Setting environment variables for a script in a local bash function variable

Question

I have a Unix bash function that executes a script that parses custom environment variables. I want to avoid exporting the relevant variables in the bash, and instead set them only for the script, as part of the execution command.

If I set the variables directly in the command -- e.g., VARNAME=VARVAL script_name -- it works well.
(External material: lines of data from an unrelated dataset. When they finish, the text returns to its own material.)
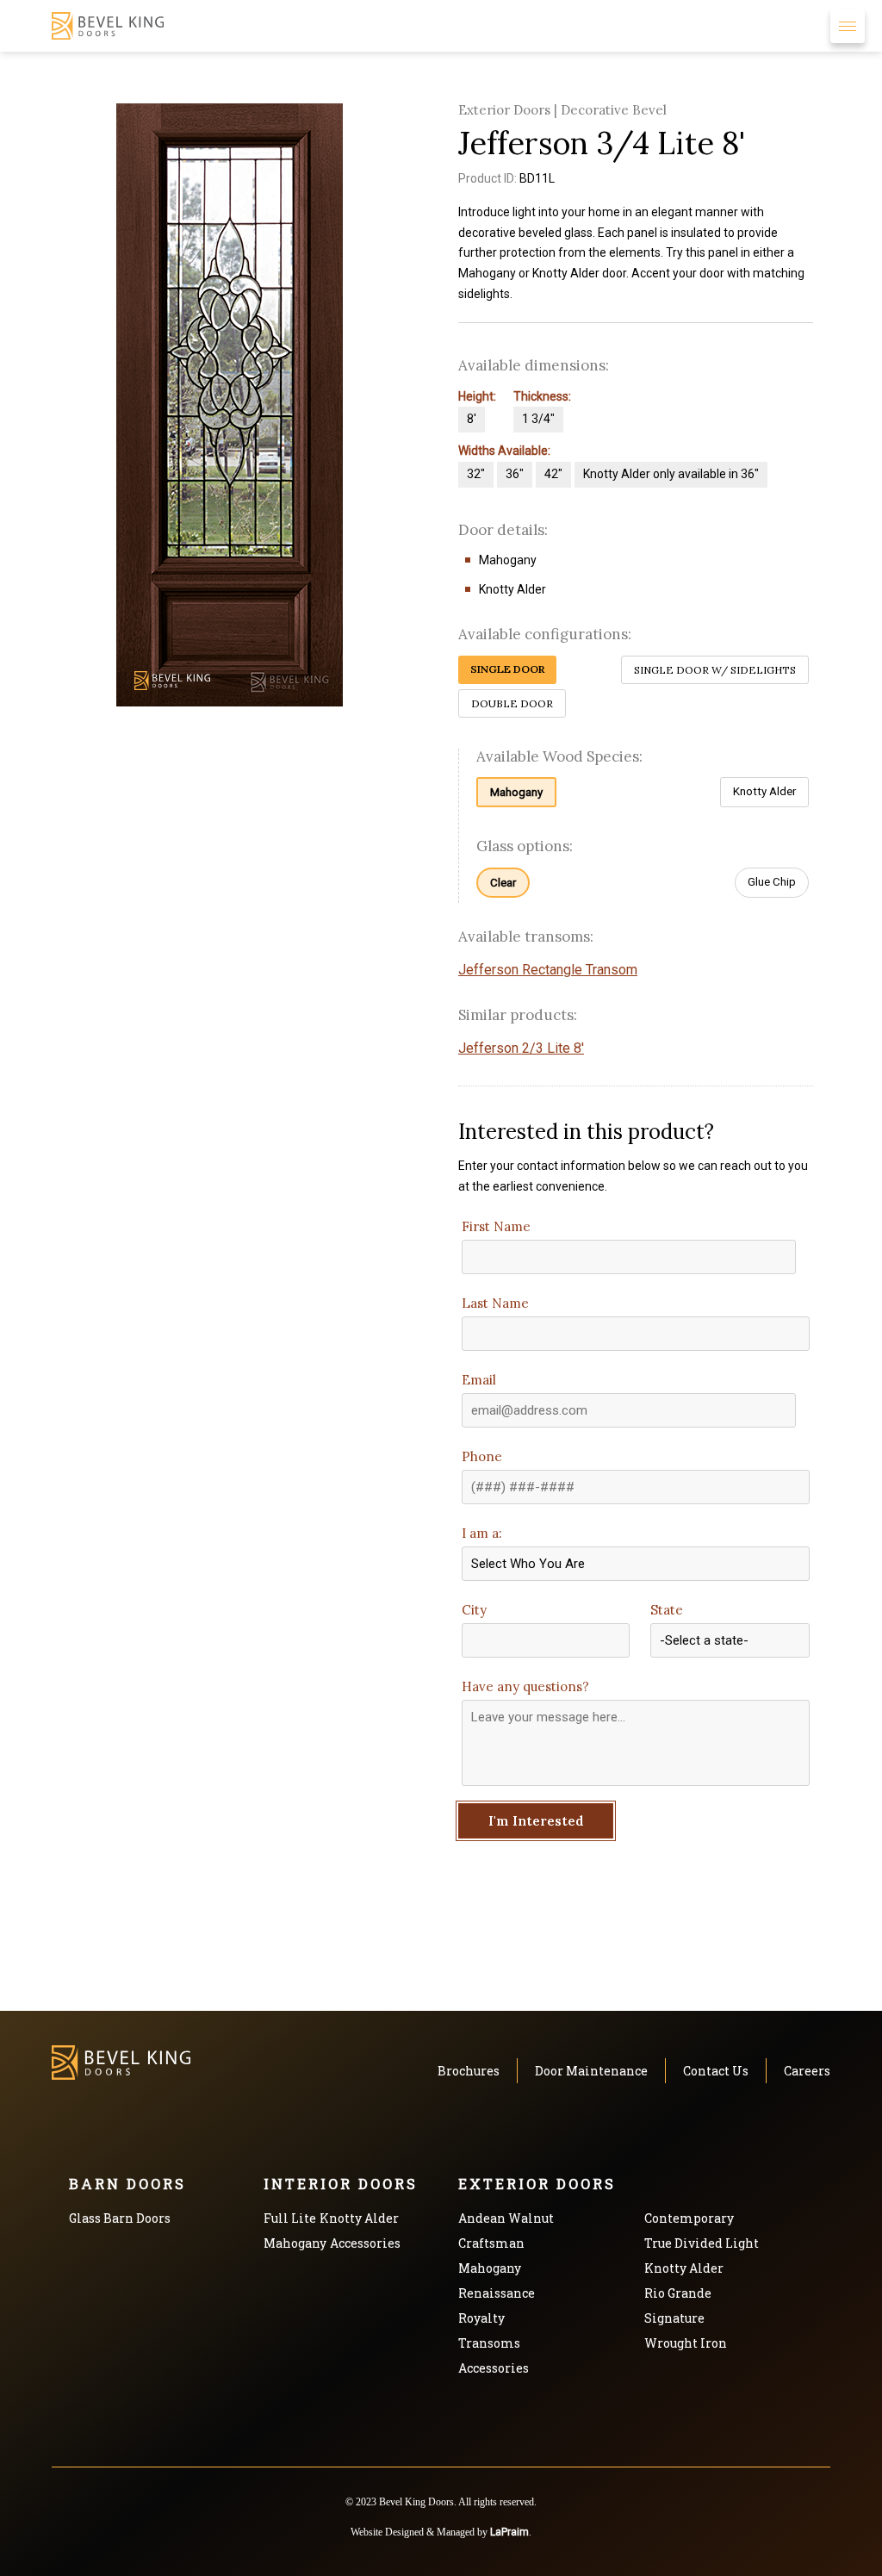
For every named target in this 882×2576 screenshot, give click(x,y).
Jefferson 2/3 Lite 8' (521, 1048)
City (474, 1610)
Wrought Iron (685, 2343)
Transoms (489, 2343)
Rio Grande (677, 2293)
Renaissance (496, 2293)
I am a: (482, 1533)
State (666, 1610)
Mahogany (516, 792)
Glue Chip (772, 881)
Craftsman (491, 2243)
However, since I want to set multiple variables, based on different conditions, I want to use a local function variable to store the environment variable settings, and then use this variable in the script execution command. I have a local "vars" variable that is ultimately set, e.g., to VARNAME=VAR, but if I try to run ${vars} script_name from my bash function, I get a "command not found" error for the $vars variable assignment -- i.e., the content of $vars is interpreted as a command instead of as environment variables assignment.

I tried different variations of the command syntax, but so far to no avail. Currently I have to export the relevant variables in the function, before calling the script, and then unset/reset them to the previous values, but this is not really the solution I was hoping for.

Any help would be greatly appreciated.

Thanks, Sharon

Answer 1

To evaluate the contents of your variables as an expression instead of as a command you can try to use eval :

eval ${vars} script_Name

Answer 2

However, since I want to set multiple variables, based on different conditions, I want to use a local function variable to store the environment variable settings, and then use this variable in the script execution command.

You don't need to store the variables in a separate variable. You can assign more than one variable for a command:

$ cat test.sh 
#!/usr/bin/env bash
echo "$foo"
echo "$bar"
$ foo=abc bar=def ./test.sh 
abc
def

This also has the advantage of being safer than eval.